Protein production in rabbits is within the time scale required for CHO cell fermentors, but operates at a fraction of the cost. Transgenic rabbits, it is estimated, can reduce the costs of protein production by 20-40% compared with CHO systems, and capital costs can be reduced by 40-70%, as there is no need for an expensive and validated infrastructure containing fermentation tanks, air filtration and temperature control systems.
important benefits
The benefits of the rabbit are particularly important in light of the today's uncertain manufacturing environments. Biotechnology-derived products represent about 25% of all new medicines and it is predicted that this will increase to about 50% within 10 years.

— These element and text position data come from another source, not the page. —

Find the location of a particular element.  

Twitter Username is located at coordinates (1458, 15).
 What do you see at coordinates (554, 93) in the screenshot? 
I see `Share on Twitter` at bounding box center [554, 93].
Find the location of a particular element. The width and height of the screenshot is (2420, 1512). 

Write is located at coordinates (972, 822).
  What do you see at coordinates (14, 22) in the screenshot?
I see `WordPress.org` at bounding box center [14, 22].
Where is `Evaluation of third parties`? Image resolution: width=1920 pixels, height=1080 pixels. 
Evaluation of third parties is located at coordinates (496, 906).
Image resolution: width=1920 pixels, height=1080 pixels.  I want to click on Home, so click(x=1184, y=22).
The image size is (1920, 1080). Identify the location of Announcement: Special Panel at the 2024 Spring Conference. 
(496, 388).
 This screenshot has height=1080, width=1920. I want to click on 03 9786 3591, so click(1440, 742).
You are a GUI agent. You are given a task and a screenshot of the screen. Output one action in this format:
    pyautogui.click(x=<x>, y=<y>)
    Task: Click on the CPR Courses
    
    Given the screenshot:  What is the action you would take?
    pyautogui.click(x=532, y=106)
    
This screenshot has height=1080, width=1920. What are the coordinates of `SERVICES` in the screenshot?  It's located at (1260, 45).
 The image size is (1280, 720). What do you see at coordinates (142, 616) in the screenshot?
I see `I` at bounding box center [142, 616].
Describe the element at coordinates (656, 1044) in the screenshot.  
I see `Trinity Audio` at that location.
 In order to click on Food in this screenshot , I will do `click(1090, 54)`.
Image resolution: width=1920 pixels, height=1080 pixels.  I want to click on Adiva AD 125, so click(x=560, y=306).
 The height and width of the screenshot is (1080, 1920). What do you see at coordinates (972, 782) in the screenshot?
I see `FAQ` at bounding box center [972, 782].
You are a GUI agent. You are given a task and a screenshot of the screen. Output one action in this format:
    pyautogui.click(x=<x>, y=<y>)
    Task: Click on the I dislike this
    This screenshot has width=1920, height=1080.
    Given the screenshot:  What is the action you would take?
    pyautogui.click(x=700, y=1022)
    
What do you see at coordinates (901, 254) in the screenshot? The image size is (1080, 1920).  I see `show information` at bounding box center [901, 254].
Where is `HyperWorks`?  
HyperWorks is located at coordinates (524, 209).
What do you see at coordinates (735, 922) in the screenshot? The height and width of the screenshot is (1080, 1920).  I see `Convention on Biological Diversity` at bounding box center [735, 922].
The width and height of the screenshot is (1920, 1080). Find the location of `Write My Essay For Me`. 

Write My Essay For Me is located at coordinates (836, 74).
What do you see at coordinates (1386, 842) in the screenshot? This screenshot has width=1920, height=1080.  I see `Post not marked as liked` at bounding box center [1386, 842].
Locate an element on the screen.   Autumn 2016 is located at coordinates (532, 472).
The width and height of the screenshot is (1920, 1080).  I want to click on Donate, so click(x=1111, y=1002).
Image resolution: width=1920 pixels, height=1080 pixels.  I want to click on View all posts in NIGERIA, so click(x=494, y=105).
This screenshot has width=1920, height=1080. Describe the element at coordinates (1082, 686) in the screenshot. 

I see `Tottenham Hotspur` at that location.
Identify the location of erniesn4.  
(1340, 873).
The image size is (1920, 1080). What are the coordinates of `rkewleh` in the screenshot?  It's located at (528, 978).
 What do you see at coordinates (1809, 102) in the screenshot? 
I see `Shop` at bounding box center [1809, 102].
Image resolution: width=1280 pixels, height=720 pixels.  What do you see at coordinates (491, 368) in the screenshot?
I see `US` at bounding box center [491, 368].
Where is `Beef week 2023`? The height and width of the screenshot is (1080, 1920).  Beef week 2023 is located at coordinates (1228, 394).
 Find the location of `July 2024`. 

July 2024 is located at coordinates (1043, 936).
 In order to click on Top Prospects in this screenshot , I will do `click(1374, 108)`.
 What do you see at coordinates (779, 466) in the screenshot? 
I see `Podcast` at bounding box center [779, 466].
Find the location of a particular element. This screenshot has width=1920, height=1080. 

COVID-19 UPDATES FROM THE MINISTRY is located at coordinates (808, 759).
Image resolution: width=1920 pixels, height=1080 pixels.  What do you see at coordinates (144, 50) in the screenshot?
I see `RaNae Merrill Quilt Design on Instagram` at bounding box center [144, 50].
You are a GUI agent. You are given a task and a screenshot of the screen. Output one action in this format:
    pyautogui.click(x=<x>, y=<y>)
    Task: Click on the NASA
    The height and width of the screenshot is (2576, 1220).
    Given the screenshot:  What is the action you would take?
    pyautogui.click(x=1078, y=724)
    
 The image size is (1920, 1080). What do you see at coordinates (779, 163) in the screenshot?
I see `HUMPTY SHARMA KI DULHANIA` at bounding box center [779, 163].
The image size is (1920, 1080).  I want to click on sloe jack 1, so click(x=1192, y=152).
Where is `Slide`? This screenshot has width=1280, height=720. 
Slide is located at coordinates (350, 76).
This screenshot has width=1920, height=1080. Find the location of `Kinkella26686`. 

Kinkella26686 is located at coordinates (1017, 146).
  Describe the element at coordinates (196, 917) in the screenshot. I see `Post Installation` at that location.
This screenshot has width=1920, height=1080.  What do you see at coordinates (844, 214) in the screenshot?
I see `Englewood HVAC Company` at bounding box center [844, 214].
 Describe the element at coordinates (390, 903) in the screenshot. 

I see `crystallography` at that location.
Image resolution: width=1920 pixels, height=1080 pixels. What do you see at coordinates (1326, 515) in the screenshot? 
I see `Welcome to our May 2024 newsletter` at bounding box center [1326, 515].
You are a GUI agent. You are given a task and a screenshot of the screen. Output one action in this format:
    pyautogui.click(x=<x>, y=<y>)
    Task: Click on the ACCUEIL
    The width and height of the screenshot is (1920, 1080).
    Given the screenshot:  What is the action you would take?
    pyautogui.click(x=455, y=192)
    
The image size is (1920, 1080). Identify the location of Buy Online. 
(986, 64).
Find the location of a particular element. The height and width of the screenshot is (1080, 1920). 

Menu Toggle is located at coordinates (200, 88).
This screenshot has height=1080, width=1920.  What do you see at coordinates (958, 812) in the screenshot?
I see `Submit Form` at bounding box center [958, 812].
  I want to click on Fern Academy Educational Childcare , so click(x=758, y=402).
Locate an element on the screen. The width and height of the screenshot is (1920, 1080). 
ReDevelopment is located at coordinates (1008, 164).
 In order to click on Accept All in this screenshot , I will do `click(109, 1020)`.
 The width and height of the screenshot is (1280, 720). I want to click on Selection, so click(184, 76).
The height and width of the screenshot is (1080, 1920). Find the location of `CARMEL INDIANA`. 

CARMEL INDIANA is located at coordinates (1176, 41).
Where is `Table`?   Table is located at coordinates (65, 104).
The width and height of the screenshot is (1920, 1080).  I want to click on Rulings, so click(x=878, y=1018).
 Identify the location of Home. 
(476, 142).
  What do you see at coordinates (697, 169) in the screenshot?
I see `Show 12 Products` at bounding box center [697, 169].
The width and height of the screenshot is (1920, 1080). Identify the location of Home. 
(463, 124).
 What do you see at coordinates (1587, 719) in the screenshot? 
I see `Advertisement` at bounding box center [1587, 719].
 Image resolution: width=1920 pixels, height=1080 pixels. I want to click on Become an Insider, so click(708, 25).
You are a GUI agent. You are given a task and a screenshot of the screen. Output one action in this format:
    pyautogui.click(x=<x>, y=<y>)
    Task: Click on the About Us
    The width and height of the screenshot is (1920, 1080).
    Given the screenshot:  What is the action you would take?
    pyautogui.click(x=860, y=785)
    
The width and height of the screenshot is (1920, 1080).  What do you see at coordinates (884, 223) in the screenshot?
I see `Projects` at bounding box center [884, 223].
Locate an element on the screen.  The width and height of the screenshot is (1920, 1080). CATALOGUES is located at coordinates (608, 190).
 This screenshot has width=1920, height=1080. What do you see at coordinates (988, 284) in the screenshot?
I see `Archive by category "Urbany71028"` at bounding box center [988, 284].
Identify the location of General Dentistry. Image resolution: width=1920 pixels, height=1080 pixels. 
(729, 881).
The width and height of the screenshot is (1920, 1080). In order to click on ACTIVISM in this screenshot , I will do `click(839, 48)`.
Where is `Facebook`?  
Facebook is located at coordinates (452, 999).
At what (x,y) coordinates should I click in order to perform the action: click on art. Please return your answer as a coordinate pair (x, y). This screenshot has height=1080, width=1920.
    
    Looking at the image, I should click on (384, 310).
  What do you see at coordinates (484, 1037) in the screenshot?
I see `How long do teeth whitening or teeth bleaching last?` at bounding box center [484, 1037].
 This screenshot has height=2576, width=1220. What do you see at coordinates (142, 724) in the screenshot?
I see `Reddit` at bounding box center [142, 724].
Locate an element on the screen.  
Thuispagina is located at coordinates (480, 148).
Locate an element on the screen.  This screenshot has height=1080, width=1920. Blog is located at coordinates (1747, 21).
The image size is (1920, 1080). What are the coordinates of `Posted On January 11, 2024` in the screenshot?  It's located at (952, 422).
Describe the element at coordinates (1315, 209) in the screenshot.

Current trends indicate that there is going to be a shortfall in manufacturing capacity for biopharmaceuticals. While many companies are investing in increasing their manufacturing capacity, it can take four to five years to build a manufacturing plant at a cost of US$100-500m (Euro 94.5-473m). The use of transgenics offers pharmaceutical and biotechnology companies an attractive option as a highly flexible, scaleable source of protein with a fast time to full production.
cloning unpredictable
While advances have been made in cloning technologies, cloning is still regarded as an unpredictable and inefficient process. Some animals are more amenable to cloning than others. Rabbits are one of the mammalian species that have always been considered difficult to clone from adult somatic cells, but recent research has shown that cloning the rabbit is possible. Chesne et al (from Dr. Jean-Paul Renard's group at INRA) in collaboration with BioProtein Technologies, have modified cloning protocols for use in the rabbit, and have succeeded in producing living, fertile rabbit clones (figure 3).4 Although the process is still in development, it offers new possibilities for the production of proteins in rabbits. Cloning would improve integration of the gene of interest, and therefore be a more effective means of generating a large number of transgenic animals.